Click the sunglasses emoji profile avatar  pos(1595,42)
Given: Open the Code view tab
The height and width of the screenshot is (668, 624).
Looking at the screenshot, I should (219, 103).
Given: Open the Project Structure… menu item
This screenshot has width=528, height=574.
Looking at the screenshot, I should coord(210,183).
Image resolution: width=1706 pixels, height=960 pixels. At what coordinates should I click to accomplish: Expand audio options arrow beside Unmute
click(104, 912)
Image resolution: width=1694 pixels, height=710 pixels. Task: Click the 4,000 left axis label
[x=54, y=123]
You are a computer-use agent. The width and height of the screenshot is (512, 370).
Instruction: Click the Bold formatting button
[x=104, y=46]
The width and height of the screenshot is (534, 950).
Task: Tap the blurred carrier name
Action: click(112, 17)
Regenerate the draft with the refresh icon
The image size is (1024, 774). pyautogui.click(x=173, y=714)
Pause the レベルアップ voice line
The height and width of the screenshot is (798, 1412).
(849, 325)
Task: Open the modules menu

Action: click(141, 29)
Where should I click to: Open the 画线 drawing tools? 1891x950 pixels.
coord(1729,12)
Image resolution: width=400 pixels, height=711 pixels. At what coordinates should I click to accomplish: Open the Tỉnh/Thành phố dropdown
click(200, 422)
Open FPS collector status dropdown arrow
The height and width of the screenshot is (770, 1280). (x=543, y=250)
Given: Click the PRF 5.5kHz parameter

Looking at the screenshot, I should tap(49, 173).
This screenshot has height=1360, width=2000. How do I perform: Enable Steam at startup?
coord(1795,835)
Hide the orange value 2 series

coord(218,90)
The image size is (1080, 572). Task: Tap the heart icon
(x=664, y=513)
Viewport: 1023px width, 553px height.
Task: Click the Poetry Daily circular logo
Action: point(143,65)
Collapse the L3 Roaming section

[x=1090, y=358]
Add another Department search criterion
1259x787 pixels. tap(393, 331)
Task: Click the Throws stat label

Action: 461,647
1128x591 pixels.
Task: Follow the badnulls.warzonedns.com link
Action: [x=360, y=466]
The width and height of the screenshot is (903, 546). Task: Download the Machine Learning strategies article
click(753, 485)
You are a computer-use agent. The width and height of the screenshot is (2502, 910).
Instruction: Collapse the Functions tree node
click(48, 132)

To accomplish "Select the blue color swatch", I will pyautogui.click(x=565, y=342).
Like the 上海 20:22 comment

What is required.
Find each line above that contains "computer", and copy those lines.

Written answer.
You are a computer-use agent. The width and height of the screenshot is (512, 370).
You are a computer-use agent. The width and height of the screenshot is (2502, 910).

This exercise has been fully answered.